Exercise input Start Marker
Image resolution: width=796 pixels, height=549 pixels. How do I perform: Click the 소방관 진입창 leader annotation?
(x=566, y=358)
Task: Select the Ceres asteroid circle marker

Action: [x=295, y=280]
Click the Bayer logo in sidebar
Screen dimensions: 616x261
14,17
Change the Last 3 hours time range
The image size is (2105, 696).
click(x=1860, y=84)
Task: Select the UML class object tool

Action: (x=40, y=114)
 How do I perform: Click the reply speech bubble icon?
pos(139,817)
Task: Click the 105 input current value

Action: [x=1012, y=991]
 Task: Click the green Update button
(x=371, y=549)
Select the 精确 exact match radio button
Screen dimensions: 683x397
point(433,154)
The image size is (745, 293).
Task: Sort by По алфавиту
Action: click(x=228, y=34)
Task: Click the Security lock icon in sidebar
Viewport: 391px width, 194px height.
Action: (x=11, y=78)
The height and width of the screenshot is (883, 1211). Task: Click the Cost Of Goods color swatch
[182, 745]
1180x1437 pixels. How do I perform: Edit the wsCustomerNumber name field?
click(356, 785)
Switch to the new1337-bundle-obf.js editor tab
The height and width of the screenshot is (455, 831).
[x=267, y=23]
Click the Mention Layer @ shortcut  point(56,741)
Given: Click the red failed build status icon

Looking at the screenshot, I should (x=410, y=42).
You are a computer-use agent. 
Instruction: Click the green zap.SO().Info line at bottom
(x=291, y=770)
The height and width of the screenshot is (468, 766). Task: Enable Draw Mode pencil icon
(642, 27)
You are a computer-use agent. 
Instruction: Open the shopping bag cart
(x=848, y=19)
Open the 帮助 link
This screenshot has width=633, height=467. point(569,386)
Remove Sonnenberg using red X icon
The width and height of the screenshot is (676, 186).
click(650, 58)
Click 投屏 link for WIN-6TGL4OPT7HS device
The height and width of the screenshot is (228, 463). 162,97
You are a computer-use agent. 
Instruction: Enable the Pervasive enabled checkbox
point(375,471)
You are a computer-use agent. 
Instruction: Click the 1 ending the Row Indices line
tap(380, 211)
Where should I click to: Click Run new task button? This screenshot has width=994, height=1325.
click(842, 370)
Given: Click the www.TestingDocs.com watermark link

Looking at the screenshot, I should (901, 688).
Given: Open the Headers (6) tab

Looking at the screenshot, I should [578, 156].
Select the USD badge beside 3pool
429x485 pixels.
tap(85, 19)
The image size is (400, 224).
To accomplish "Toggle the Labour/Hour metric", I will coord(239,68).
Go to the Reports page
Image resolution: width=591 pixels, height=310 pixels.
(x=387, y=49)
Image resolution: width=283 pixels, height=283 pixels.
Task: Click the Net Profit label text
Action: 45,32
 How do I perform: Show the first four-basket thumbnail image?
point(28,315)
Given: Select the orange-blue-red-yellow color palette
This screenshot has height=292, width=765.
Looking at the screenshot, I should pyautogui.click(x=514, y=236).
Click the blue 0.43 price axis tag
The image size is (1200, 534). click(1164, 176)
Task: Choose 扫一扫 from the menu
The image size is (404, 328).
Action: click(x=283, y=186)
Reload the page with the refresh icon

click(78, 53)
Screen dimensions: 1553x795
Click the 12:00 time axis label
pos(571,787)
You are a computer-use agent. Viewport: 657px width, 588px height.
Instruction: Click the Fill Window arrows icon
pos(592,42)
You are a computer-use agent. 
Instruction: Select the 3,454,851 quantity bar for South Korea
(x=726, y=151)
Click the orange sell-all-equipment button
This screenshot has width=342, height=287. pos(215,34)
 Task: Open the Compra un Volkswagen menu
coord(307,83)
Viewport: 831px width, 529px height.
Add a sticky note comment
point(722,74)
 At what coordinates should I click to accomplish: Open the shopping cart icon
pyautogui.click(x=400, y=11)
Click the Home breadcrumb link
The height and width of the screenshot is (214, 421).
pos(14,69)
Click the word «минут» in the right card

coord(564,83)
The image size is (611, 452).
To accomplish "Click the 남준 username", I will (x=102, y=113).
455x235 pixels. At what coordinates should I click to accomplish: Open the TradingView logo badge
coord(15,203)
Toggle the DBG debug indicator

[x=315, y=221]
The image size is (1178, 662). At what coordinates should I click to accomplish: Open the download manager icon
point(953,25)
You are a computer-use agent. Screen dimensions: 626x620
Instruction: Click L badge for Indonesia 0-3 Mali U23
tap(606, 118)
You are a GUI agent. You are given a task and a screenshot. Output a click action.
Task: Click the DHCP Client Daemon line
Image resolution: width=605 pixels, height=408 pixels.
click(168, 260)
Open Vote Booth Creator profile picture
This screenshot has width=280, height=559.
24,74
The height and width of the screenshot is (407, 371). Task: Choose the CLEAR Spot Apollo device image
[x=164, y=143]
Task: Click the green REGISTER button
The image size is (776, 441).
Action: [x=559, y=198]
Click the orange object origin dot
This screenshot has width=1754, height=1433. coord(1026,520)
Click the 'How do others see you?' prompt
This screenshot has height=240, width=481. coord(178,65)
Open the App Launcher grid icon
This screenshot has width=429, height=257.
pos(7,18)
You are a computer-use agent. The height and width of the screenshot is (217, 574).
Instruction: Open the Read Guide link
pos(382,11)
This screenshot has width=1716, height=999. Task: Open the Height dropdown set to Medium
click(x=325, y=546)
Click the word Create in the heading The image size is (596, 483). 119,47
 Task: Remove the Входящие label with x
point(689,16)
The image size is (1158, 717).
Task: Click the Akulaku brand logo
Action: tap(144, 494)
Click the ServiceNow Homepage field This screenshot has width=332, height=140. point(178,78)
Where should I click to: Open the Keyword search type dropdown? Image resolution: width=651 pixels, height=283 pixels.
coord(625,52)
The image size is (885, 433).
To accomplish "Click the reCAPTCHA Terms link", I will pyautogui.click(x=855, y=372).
Exercise input End Marker
• _Exercise_
Each line of the data must be returned exactly.

• _The answer_
Image resolution: width=796 pixels, height=549 pixels. How do I perform: Click the 소방관 진입창 leader annotation?
(x=566, y=358)
Task: Select the Ceres asteroid circle marker

Action: [x=295, y=280]
Click the Bayer logo in sidebar
Screen dimensions: 616x261
14,17
Change the Last 3 hours time range
The image size is (2105, 696).
click(x=1860, y=84)
Task: Select the UML class object tool

Action: (x=40, y=114)
 How do I perform: Click the reply speech bubble icon?
pos(139,817)
Task: Click the 105 input current value

Action: [x=1012, y=991]
 Task: Click the green Update button
(x=371, y=549)
Select the 精确 exact match radio button
Screen dimensions: 683x397
point(433,154)
The image size is (745, 293).
Task: Sort by По алфавиту
Action: click(x=228, y=34)
Task: Click the Security lock icon in sidebar
Viewport: 391px width, 194px height.
Action: (x=11, y=78)
The height and width of the screenshot is (883, 1211). Task: Click the Cost Of Goods color swatch
[182, 745]
1180x1437 pixels. How do I perform: Edit the wsCustomerNumber name field?
click(356, 785)
Switch to the new1337-bundle-obf.js editor tab
The height and width of the screenshot is (455, 831).
[x=267, y=23]
Click the Mention Layer @ shortcut  point(56,741)
Given: Click the red failed build status icon

Looking at the screenshot, I should (x=410, y=42).
You are a computer-use agent. 
Instruction: Click the green zap.SO().Info line at bottom
(x=291, y=770)
The height and width of the screenshot is (468, 766). Task: Enable Draw Mode pencil icon
(642, 27)
You are a computer-use agent. 
Instruction: Open the shopping bag cart
(x=848, y=19)
Open the 帮助 link
This screenshot has width=633, height=467. point(569,386)
Remove Sonnenberg using red X icon
The width and height of the screenshot is (676, 186).
click(650, 58)
Click 投屏 link for WIN-6TGL4OPT7HS device
The height and width of the screenshot is (228, 463). 162,97
You are a computer-use agent. 
Instruction: Enable the Pervasive enabled checkbox
point(375,471)
You are a computer-use agent. 
Instruction: Click the 1 ending the Row Indices line
tap(380, 211)
Where should I click to: Click Run new task button? This screenshot has width=994, height=1325.
click(842, 370)
Given: Click the www.TestingDocs.com watermark link

Looking at the screenshot, I should (901, 688).
Given: Open the Headers (6) tab

Looking at the screenshot, I should [578, 156].
Select the USD badge beside 3pool
429x485 pixels.
tap(85, 19)
The image size is (400, 224).
To accomplish "Toggle the Labour/Hour metric", I will coord(239,68).
Go to the Reports page
Image resolution: width=591 pixels, height=310 pixels.
(x=387, y=49)
Image resolution: width=283 pixels, height=283 pixels.
Task: Click the Net Profit label text
Action: 45,32
 How do I perform: Show the first four-basket thumbnail image?
point(28,315)
Given: Select the orange-blue-red-yellow color palette
This screenshot has height=292, width=765.
Looking at the screenshot, I should pyautogui.click(x=514, y=236).
Click the blue 0.43 price axis tag
The image size is (1200, 534). click(1164, 176)
Task: Choose 扫一扫 from the menu
The image size is (404, 328).
Action: click(x=283, y=186)
Reload the page with the refresh icon

click(78, 53)
Screen dimensions: 1553x795
Click the 12:00 time axis label
pos(571,787)
You are a computer-use agent. Viewport: 657px width, 588px height.
Instruction: Click the Fill Window arrows icon
pos(592,42)
You are a computer-use agent. 
Instruction: Select the 3,454,851 quantity bar for South Korea
(x=726, y=151)
Click the orange sell-all-equipment button
This screenshot has width=342, height=287. pos(215,34)
 Task: Open the Compra un Volkswagen menu
coord(307,83)
Viewport: 831px width, 529px height.
Add a sticky note comment
point(722,74)
 At what coordinates should I click to accomplish: Open the shopping cart icon
pyautogui.click(x=400, y=11)
Click the Home breadcrumb link
The height and width of the screenshot is (214, 421).
pos(14,69)
Click the word «минут» in the right card

coord(564,83)
The image size is (611, 452).
To accomplish "Click the 남준 username", I will (x=102, y=113).
455x235 pixels. At what coordinates should I click to accomplish: Open the TradingView logo badge
coord(15,203)
Toggle the DBG debug indicator

[x=315, y=221]
The image size is (1178, 662). At what coordinates should I click to accomplish: Open the download manager icon
point(953,25)
You are a computer-use agent. Screen dimensions: 626x620
Instruction: Click L badge for Indonesia 0-3 Mali U23
tap(606, 118)
You are a GUI agent. You are given a task and a screenshot. Output a click action.
Task: Click the DHCP Client Daemon line
Image resolution: width=605 pixels, height=408 pixels.
click(168, 260)
Open Vote Booth Creator profile picture
This screenshot has width=280, height=559.
24,74
The height and width of the screenshot is (407, 371). Task: Choose the CLEAR Spot Apollo device image
[x=164, y=143]
Task: Click the green REGISTER button
The image size is (776, 441).
Action: [x=559, y=198]
Click the orange object origin dot
This screenshot has width=1754, height=1433. coord(1026,520)
Click the 'How do others see you?' prompt
This screenshot has height=240, width=481. coord(178,65)
Open the App Launcher grid icon
This screenshot has width=429, height=257.
pos(7,18)
You are a computer-use agent. The height and width of the screenshot is (217, 574).
Instruction: Open the Read Guide link
pos(382,11)
This screenshot has width=1716, height=999. Task: Open the Height dropdown set to Medium
click(x=325, y=546)
Click the word Create in the heading The image size is (596, 483). 119,47
 Task: Remove the Входящие label with x
point(689,16)
The image size is (1158, 717).
Task: Click the Akulaku brand logo
Action: tap(144, 494)
Click the ServiceNow Homepage field This screenshot has width=332, height=140. point(178,78)
Where should I click to: Open the Keyword search type dropdown? Image resolution: width=651 pixels, height=283 pixels.
coord(625,52)
The image size is (885, 433).
To accomplish "Click the reCAPTCHA Terms link", I will pyautogui.click(x=855, y=372).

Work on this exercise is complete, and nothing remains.